Walk into any major brand’s retail outlet, small and medium retail store, a high-end hotel or a small wayside restaurant today and you would not be surprised if they cater for a card payment system for payment for goods and services rendered. The advent of the payment card industry (PCI) denoted by debit, credit, prepaid, e-purse, ATM, POS cards and associated businesses, is bound by the Payment Card Industry Data Security Standards (PCI DSS). The lack of education and awareness around payment security systems and poor implementation and maintenance of PCI standards leads to security breaches and card holder data continue to be a target for criminals.
While new versions of the PCI DSS are introduced, these are done after a feedback from the industry regarding methods to improve the payment security, global applicability as well as cost and benefit of any changes in infrastructure. Changes in PCI Standards framework reflect the growing maturity of the payment security industry and its strength in protecting card holder data. Even as the version 3 of PCI DSS introduces changes than its previous versions, the core 12 security areas remain the same. Nevertheless, in a business environment that provides cyber attackers number of loopholes, enterprises are challenged to ensure protection of card holder data.
Since the PCI DSS applies to all stakeholders involved in payment card processing, PCI-DSS compliance management is a sensitive affair. Across industries, inconsistent encryption and malicious hackers accessing the credit card data resulted in huge financial losses and brand-image exposure! Though enterprises were compliant to Sarbanes-Oxley and HIPAA Act, their controls were not adequate to meet the PCI DSS requirements. Enterprises therefore took advantage of automated processes for monitoring of security vulnerabilities, mapping security controls and initiating re-mediation actions to help business enterprises meet compliance requirements.
However, even as PCI DSS 3.0 moves towards its implementation stages, not all merchants are completely aware of the three critical changes and their need in the payment card processing system. The version 3 of the security standards includes changes from the previous version which are nothing but simple clarifications on the scope and segmentation, responsibilities of merchants and service providers. While this will greatly impact the merchants, this will also prevent tampering and skimming at any point of sale. Even as enterprises conduct vulnerability scans on handful of credit cards and debit cards, as per the version 3 of PCI DSS, compliance is required across all systems that handle card data, unrelated systems connected to the same network as well as authentication servers, firewalls and web redirection servers.

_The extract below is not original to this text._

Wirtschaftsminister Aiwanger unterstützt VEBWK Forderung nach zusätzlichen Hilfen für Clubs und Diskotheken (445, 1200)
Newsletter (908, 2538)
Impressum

Further, even as PCI encourages network segmentation through the use of firewalls, the new version 3 expects enterprises to make use of network penetration tests that will help validate the segmentation methods as operational and effective by July 2015. After the aftermath of target point-of-sale breach, the PCI DSS version 3 requires both merchants and service providers to formally document the responsibility of PCI requirements. Moreover with rising cases of tampering with physical-point-of-sales devices, the new PCI requirement (9.9) calls for an inventory of devices and regular inspections to detect tampering. Hence, effective the January 2015 deadline, merchants need to understand the scope and segmentation required for PCI DSS compliance and work with service providers to define responsibilities and potentially alter contracts, and implement controls for preventing tampering and skimming of the point-of-sale devices. The January 2015 deadline for assessing version 3.0 is around the corner although some of these requirements do not go into effect until July 2015. The PCI DSS requirements will be validated during the first SAQ or QSA assessment in 2015. It is best to start addressing the necessary changes immediately.
In summary, in PCI DSS v3.0 three critical changes include the scope definition and segmentation, service providers’ responsibilities and the need to alter contracts, and controls to be implemented for preventing tampering and skimming at the point-of-sale devices.